Chiusa l'indagine sul rogo nell'acciaieria costato la vita a sette operai. Il reato più grave, contestato a Harald Espenhahn, ad del gruppo italiano, è l' omicidio volontario con dolo
eventuale e l' incendio con dolo eventuale. Per gli altri si ipotizza l' omicidio colposo e l' incendio colposo
con colpa cosciente e l' omissione volontaria di cautele contro gli
incidenti

Torino - La Procura di Torino ha chiuso l'indagine sul rogo della Thyssenkrupp del 6 dicembre scorso costato la vita a sette operai. Il reato più grave, contestato al solo Harald Espenhahn, amministratore delegato del gruppo italiano, è l' omicidio volontario con dolo eventuale e l' incendio con dolo eventuale. Per gli altri, a seconda delle condotte, si ipotizza l' omicidio colposo e l' incendio colposo con colpa cosciente e l' omissione volontaria di cautele contro gli incidenti.

Oltre all'amministratore delegato Espenhahm, il provvedimento depositato dalla Procura riguarda i consiglieri delegati Marco Cucci e Gerald Priegnitz, un responsabile in servizio alla sede di Terni della multinazionale, Daniele Moroni, il direttore dello stabilimento di Torino Giuseppe Salerno, il responsabile del servizio prevenzione protezione ai rischi sul lavoro Cosimo Cafueri. La ThyssenKrupp è inoltre chiamata in causa come persona giuridica. L'indagine è durata in tutto due mesi e 19 giorni e ha portato gli inquirenti a raccogliere oltre 200 mila pagine di documenti, racchiusi in 170 faldoni.
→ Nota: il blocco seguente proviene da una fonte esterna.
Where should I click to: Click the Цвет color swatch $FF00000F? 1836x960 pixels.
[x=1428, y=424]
Per l'omicidio volontario due elementi L' accusa di omicidio volontario si basa su due elementi. L' amministratore delegato Harald Espenhanh ha posticipato dal 2006-2007 al 2007-2008 gli investimenti per il miglioramento dei sistemi antincendio dello stabilimento di Torino, pur sapendo che a quella data la sede sarebbe stata chiusa. Il secondo punto riguarda l' adeguamento della linea 5, quella dove si verificò il disastro: anche in questo caso, nonostante le indicazioni tecniche fornite da un gruppo di studio interno all 'azienda e anche da una compagnia assicuratrice, e' stato deciso di dotarla di impianti di rivelazione incendi e di spegnimento all' epoca successiva al trasferimento a Terni, nonostante gli impianti fossero in piena attività.
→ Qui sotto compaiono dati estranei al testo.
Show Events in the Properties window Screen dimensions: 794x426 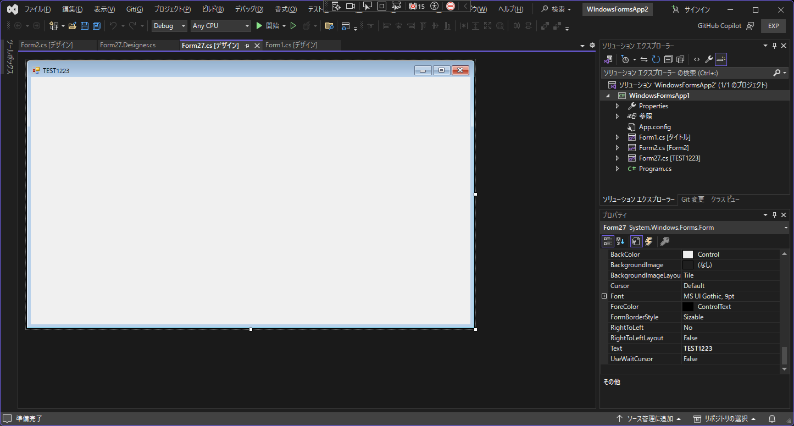(649, 241)
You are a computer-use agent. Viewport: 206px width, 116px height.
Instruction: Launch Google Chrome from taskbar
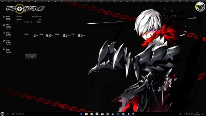click(107, 114)
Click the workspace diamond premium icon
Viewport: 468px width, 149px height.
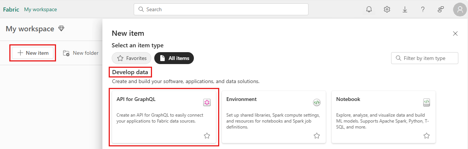(61, 29)
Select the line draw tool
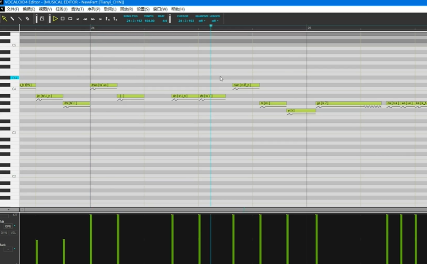 click(x=20, y=19)
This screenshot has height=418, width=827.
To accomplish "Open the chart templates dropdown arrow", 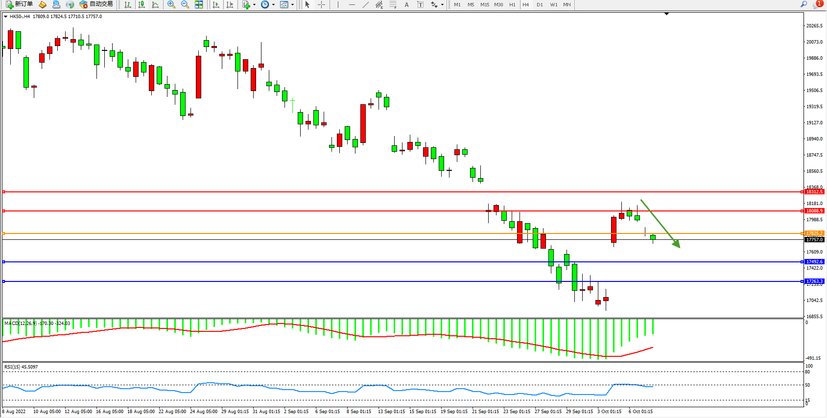I will point(292,5).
Un incendio in Germania nel 2006 La chiave di volta individuata dagli inquirenti per contestare il dolo è un incendio avvenuto il 22 giugno 2006 in una delle sedi in Germania della multinazionale, la Thyssenkrupp Nirosta: un incendio così grave che, come si osservava in un rapporto interno, "solo per miracolo non c' erano stati né morti né feriti". In seguito all' incidente le assicurazioni imposero una franchigia specifica di 100 milioni di euro invece dei 30 previsti fino a quel momento, e in diverse sedi del gruppo si resero necessari numerosi interventi di adeguamento degli standard di sicurezza. A Torino però, secondo i magistrati,non vennero prese iniziative, in quanto già dal 2005 si era previsto di trasferire gli impianti a Terni: un trasloco che fu ritardato, fra le altre cose, anche per evitare problemi di immagine, in quanto nel 2006 il capoluogo piemontese avrebbe ospitato le Olimpiadi invernali e sarebbe stata al centro dell' attenzione mondiale.